At the outset, the peace talks between the Italians and the Turks went so well that in September the Turks dispersed an assembled army ordering the regular soldiers back to their quarters and sending the reserves home. As the talks lagged and became delayed, however, the geopolitical situation for the Ottoman Empire changed and the need to formally end the war became more urgent. Observing the struggles of the Ottoman Empire in the Italo-Turkish War, the Balkan states of Montenegro, Bulgaria, Serbia, and Greece formed the Balkan League and declared war on Turkey in an attempt to reclaim territory in Eastern Europe. Montenegro declared war on the Ottoman Empire on 8 October. Bulgaria, Serbia and Greece would follow Montenegro's lead and declare war on the Ottoman Empire on 18 October

Given the burden of a pending war in the Balkans, the plenipotentiaries from Italy and Turkey quickly wrapped up the negotiations and signed a preliminary Treaty of Peace in Lausanne, Switzerland on 15 October. The final draft of the treaty which has come to be known as the Treaty of Ouchy was signed on 18 October 1912

== Aftermath ==
The major provisions of the Treaty of Ouchy provided that all hostilities were to be ended and the Ottoman Empire was to immediately recall its officers, troops, and civil functionaries. Full amnesty for all hostile acts was granted, common law crimes excepted. Italy was to withdraw their forces from the Aegean Islands. The Ottoman Empire was to grant autonomy to Tripolitania and Cyrenaica.

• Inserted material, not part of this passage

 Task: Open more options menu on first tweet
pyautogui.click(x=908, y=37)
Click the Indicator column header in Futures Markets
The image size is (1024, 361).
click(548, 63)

With these provisions, Italy was free to continue its occupation of Tripolitania. As a part of its plan to exercise sovereignty over the territory, Italy stated that it would recognized Turkey's Sultan’s as the religious authority in Tripolitania. In addition, Italy stated that the inhabitants of Tripolitania would be permitted to enjoy complete liberty in the Mahommedan religion as in the past with the name of the Sultan pronounced in public prayers and his personal representative recognized. Finally, two commissions, one for Tripoli and one for Cyrenaica, were established to confer with the Arab chieftains to persuade them to submit to Italian sovereignty.